→ SOURCE DOCUMENT:
>> START
We also extract a click feature for each term w during interval t. Let Ct be the set of documents clicked during interval t. We compute this set, according to the log file of clicks made on news pages. Each record in this file contains the time of click, the id of news document on which click has been made, the user id, etc. We only consider clicks made by unique real users to get Ct. More precisely, we omit either duplicate clicks by identical users or spam clicks made by automated bots from our log. Next, we obtain Ct(w) as the set of documents containing term w, clicked within interval t:

$$ C_{t}(w) = \{d|w \in d,d \in C_{t}\} $$
(5)

Finally, we identify terms that contain named entities (i.e. real-world objects, such as persons, locations, organizations, etc) using open-source tools like Polyglot.Footnote 1 Since famous people and places play an important role in most real-world events, recognizing named entities is essential for an accurate event detection (Sayyadi and Raschid 2013). Our contribution here includes considering title and summary, calculating weighted term frequency and extracting the click frequency feature.

3.2 Burst detection

We identify bursty terms from the extracted terms using Kleinberg’s method (Kleinberg 2003). Kleinberg’s finite machine includes two states for each terms: q0 and q1, corresponding to low rate and high rates of emission, respectively. This machine models the rate of terms entering the system. For a term w, a transition between two states indicates a significant change in term frequency of w over time intervals. Kleinberg calculated the probability of state transitions using binomial distribution and reported burst intervals using hidden Markov chain. As stated before, we assume a daily basis for time intervals, i.e. each day is considered a new interval. Initially, the machine is in state q0 and the emission rate is:

$$ f_{0} = \frac{TF_{t}(w)}{|D_{t}|} $$
(6)

When the emission rate increases significantly in the next intervals, the machine enters state q1 with the rate of at least f1 = f0s, where s is a constant scaling factor. If s is large, the probability of entering the burst interval is reduced. In Section 4, we show the impact of configuring s on our results. The machine gets back to state q0, if the emission rate drops again. At the end of this step, bursty terms are identified and stored along with their burst intervals.
>> END
→ PROBLEM SET:
1. According to the passage on news event detection, what three things make up the authors' contribution?
2. Pick up the passage on news event detection after its last sentence and write the next paragraph.
The lines that come after this passage on news event detection have nothing to do with it.

→ LISTING:
>> START
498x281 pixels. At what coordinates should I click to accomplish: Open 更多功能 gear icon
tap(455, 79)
>> END
>> START
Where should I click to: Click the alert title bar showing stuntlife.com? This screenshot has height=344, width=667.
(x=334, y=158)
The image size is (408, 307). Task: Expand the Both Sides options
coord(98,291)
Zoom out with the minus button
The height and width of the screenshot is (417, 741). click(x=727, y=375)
>> END
>> START
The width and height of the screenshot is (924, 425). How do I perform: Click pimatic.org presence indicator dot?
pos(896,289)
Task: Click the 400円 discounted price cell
>> END
→ ANSWERS TO THE TASKS:
1. Considering title and summary, calculating weighted term frequency, and extracting the click frequency feature.

2.
We now calculate a feature vector for each identified bursty term. These vectors will be used later to give weights to the graph of terms. For a bursty term w in its burst interval b, we compute TF.IDF (Manning et al. 2009), according to the following formula:

$$ TF.IDF_{b}(w) = (1+ \log (WTF_{b}(w)) \times \log\left( \frac{|D_{b}|}{DF_{b}(w)}\right) $$
(7)

Combining the relations in (4), (5) and (6), the feature vector of term w in burst interval b is modeled as the following six-tuple:

$$ \langle w, b, D_{b}(w), C_{b}(w), TF.IDF_{b}(w), NE(w)\rangle $$
(8)

where NE(w) is a binary function that indicates if w contains a named entity or not (it returns 1, if w include a named entity. Otherwise, it returns 0). There may be multiple burst intervals associated with term w. In such cases, we compute one separate feature vector for each burst.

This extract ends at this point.